WHAT YOU SHOULD DO =
From the entries below, extract every line that contains the string "Expand". The match is case-sensitive.

Entries for locating words and elements
───

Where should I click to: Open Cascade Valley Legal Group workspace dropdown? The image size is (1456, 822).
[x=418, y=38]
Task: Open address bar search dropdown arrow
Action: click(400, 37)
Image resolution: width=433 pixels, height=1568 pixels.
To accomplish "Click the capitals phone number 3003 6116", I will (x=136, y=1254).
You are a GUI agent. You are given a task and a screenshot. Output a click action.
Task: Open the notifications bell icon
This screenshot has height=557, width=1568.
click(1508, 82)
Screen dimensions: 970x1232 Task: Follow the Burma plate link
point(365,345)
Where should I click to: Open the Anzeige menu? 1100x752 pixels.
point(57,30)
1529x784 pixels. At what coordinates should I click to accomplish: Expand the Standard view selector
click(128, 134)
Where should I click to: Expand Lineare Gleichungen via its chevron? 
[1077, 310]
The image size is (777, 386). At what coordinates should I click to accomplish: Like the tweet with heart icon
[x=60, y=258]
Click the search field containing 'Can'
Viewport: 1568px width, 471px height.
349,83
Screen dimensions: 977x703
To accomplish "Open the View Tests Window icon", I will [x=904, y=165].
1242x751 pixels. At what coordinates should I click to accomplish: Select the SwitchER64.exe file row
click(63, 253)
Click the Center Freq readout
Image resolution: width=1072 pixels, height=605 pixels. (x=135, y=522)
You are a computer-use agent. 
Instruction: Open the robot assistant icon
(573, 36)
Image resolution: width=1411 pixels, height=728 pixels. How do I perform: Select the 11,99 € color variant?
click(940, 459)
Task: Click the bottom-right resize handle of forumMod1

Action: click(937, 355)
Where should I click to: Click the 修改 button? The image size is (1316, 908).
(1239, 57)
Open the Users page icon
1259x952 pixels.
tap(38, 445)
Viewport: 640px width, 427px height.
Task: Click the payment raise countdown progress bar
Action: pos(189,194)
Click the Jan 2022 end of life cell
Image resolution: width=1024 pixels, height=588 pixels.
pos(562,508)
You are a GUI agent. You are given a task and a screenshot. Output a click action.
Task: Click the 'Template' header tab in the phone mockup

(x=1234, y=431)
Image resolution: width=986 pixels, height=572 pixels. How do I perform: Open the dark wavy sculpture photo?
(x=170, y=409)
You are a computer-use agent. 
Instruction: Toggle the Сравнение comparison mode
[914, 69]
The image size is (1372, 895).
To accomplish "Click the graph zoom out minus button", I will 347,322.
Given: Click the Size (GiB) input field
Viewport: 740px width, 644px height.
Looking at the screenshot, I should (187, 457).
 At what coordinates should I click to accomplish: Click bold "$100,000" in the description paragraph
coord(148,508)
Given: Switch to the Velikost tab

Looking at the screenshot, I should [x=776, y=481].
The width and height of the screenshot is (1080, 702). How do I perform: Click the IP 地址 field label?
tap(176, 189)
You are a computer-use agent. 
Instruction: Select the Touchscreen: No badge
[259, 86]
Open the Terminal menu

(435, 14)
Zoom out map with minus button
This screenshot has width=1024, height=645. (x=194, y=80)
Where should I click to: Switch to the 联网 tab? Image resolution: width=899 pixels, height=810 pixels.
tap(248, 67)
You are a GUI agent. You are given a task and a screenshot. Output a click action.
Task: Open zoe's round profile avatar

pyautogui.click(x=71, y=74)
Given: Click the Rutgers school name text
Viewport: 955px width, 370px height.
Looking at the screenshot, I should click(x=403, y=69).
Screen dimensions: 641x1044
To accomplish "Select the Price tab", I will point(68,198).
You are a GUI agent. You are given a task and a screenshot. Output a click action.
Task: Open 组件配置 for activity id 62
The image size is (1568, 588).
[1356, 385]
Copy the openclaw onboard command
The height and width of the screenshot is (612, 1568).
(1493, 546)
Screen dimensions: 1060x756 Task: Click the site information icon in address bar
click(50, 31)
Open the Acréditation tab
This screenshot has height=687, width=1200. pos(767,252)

───

ANSWER TO THIS TASK =
1529x784 pixels. At what coordinates should I click to accomplish: Expand the Standard view selector
Where should I click to: Expand Lineare Gleichungen via its chevron? 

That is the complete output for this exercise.